Inner-layer Token Self-Modulation as Another Scaling Axis for LLMs
Abstract
LLMs have traditionally scaled along dense dimensions, where performance is coupled with near-linear increases in computational cost. While MoE decouples capacity from compute, it introduces large memory overhead and hardware efficiency challenges. To overcome these, we propose token-indexed parameters as a novel, orthogonal scaling axis that decouple model capacity from FLOPs. Specifically, we introduce ReToken and MoRT, which augment Transformer layers with modulation vectors retrieved from auxiliary embedding tables. These vectors modulate the backbone via lightweight, element-wise operations, incurring negligible FLOPs overhead. Extensive experiments on both dense and MoE backbones, spanning from 190M to 9.8B parameters, demonstrate that our approach consistently reduces validation loss and significantly improves downstream task performance (e.g., +7.3 on ARC-C, +6.3 on GSM8K).
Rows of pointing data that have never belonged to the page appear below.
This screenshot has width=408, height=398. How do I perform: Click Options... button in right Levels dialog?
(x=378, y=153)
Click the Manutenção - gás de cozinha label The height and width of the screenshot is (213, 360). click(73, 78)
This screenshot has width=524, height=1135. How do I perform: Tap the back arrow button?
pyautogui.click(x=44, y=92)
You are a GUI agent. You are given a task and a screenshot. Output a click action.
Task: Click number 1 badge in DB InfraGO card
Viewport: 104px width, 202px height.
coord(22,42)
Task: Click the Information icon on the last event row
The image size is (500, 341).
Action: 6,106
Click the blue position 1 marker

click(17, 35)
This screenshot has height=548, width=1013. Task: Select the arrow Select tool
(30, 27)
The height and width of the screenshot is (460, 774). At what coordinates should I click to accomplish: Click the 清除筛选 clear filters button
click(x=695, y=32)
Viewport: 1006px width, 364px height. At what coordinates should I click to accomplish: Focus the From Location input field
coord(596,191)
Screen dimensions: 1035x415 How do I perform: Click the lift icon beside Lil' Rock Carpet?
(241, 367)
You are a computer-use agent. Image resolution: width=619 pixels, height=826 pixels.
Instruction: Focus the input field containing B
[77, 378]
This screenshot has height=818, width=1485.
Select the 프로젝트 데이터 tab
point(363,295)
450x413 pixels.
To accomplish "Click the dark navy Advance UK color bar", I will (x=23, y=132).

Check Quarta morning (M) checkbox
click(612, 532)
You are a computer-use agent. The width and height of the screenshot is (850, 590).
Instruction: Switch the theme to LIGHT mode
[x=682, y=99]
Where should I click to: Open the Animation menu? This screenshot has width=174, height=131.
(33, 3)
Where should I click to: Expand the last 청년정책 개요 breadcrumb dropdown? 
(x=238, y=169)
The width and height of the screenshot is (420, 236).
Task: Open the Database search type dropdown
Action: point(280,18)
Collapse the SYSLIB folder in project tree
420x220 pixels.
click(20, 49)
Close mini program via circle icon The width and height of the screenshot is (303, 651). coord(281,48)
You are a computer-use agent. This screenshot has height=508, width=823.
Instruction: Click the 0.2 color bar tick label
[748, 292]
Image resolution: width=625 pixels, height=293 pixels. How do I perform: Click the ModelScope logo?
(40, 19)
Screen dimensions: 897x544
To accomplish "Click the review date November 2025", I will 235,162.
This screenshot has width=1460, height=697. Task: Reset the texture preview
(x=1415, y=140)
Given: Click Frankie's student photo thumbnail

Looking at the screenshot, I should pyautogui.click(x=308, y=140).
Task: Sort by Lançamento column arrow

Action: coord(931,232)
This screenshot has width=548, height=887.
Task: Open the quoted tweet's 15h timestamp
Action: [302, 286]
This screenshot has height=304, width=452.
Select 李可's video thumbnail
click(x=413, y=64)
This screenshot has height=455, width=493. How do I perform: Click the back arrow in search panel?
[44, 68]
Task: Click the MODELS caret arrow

Rigorous isoFLOPs analysis further confirms that MoRT fundamentally shifts the quality–compute Pareto frontier, achieving comparable model quality with 35\% less compute relative to vanilla MoE architectures, and we validate that token-indexed parameters exhibit a predictable power-law scaling behavior. Moreover, our efficient implementation ensures that the overhead introduced by ReToken and MoRT remains marginal.